Phil Rodriguez, co-owner of Rose Catering in Clinton Township, counts casual gatherings like backyard barbecues among the current trends. “We still do traditional weddings at halls, but graduation parties and family reunions like the nostalgia of fresh grilled food,” he says. “It’s small and you’re out there interacting with the customers, which is great.” Many of the firm’s events take place in residential settings.
“People are more at home when they’re in their yard,” adds Rodriguez. “It’s a nice relaxed atmosphere.” Because windy days can be especially tricky, they make sure table covers stay clean and secure.
Taste is always a real crowd-pleaser. “We like to use a lot of subtle, but strong flavors. Our chef is really good at balancing the two, like he does for our rosemary baked chicken,” the caterer says.
Their vendors are small business owners that can be flexible as well. “Just let us know what you want and we will take care of it,” says Rodriguez.
A WHOLE NEW WORLD
From a food and beverage perspective, Jill Bish, director of catering and conference services at the Radisson Plaza Hotel & Suites at Kalamazoo Center, says they’re excited that the average attendee’s palette is now open to global flavors and inspiration.
“In years past, we would be excited to use seasonings like chipotle powder. Now, we are spanning the globe with flavors and seasonings ranging from za’atar to harissa to sofrito to hibiscus and more,” she says.
From a planning perspective, the conversation has changed from “what” to “how.” For example, Bish says it’s gone from asking, “what do you need for your meeting” to “how do you want your attendees to feel when they leave your event.” Creativity plays a role in the conversation. “A break isn’t just assorted cookies anymore.
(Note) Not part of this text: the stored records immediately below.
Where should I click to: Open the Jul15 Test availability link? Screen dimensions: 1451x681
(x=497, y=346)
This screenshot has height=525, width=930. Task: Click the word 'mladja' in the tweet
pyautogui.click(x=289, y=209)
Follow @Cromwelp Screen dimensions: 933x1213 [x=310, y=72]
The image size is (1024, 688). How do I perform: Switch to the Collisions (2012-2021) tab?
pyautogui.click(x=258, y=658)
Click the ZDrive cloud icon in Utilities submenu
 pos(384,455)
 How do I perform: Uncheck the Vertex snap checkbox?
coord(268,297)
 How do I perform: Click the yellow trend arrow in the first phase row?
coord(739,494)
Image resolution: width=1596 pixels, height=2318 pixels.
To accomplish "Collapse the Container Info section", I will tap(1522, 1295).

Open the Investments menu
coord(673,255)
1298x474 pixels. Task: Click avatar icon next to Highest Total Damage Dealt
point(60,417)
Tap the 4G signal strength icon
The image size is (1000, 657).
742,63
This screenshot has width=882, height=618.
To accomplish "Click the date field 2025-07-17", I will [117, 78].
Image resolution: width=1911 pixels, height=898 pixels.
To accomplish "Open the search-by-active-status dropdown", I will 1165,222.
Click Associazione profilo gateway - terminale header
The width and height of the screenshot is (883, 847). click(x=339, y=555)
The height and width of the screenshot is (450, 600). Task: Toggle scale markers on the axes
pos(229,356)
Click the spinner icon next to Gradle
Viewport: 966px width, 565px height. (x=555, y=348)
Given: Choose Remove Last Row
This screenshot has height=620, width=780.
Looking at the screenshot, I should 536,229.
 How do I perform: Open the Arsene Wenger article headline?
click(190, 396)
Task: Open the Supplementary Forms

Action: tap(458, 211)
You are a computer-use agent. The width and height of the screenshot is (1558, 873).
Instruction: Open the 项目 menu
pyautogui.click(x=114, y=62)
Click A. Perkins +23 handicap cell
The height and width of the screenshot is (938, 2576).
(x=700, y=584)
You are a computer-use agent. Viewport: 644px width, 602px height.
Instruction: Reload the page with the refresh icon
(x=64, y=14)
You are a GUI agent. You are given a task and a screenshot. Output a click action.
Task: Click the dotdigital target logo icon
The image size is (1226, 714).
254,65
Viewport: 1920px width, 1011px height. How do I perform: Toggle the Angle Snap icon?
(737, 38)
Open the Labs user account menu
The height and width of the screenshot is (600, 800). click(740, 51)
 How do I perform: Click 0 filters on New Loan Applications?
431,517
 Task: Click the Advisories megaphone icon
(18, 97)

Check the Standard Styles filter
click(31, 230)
Now, it’s bringing in a certified yoga instructor to help refresh the attendees,” she says.
She also appreciates the new trend of mixed seating for meetings with soft furnishings, traditional round tables and high tables that let attendees choose what suits their needs.
In this industry, Bish says you need more than plan A, B and C. “To be successful you need to anticipate every scenario and have plan Z in your back pocket.”
Software programs help, including join.me, which helps in collaboration with clients unable to meet in-person, and Delphi, which can help to create banquet event orders that are the instruction manuals for the events.
“What sets us apart is our passion, not just for providing stellar service or mouthwatering food, but for knowing that the focus is not us, but what makes our clients’ event a success,” says Bish. “We also have to practice exceptional listening skills to pick up on any cues of what will surprise and delight them.”